Synen RNA Clean-up Kit

Syngen RNA Clean-Up Kit
Specyfikacja:
- Wydajność: 80-95%
- Skala wejścia: maksymalnie 100 ug RNA w maksymalnie 100 ul roztworu
- Złoże wiąże do 100 ug RNA
- Skala wyjścia: 30-50 ul
Co potrzeba:
- Etanol 96-98%
- Wirówka na 14000 rpm
- Pipety automatyczne i tipsy, najlepiej z filtrem
Zanim zaczniesz:
- Sprawdź, czy nie wytrąciło się nic w żadnym buforze, jeśli tak, podgrzej go w 37°C i ostudź
- Przygotuj bufor RP2 dodając etanol w ilości podanej na fiolce (1 x 80 ml lub 2 x 140 ml).
Procedura
1. Uzupełnij objętość próbki do 100 ul przy pomocy wody wolnej od RNaz (dostarczono)

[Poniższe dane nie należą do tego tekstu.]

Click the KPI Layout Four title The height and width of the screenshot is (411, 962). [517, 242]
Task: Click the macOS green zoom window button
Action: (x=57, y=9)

2. Dodaj 350 ul buforu wiążącego RW, zamknij i wymieszaj na worteksie.
3. Dodaj 250 ul etanolu 96-98% (nie dostarczono), zamknij i wymieszaj na worteksie.
4. Przenieś całą zawartość probówek z kroku 3 na kolumienkę R umieszczoną w probówce 2 ml do
płukania. Zamknij wieczko i wiruj przez 1 minutę z maksymalną prędkością. Wylej przesącz, nie
wyrzucaj probówki.
5. Otwórz kolumienkę, dodaj 250 ul buforu RP1. Zamknij wieczko i wiruj przez 1 minutę z maksymalną
prędkością. Wylej przesącz, nie wyrzucaj probówki.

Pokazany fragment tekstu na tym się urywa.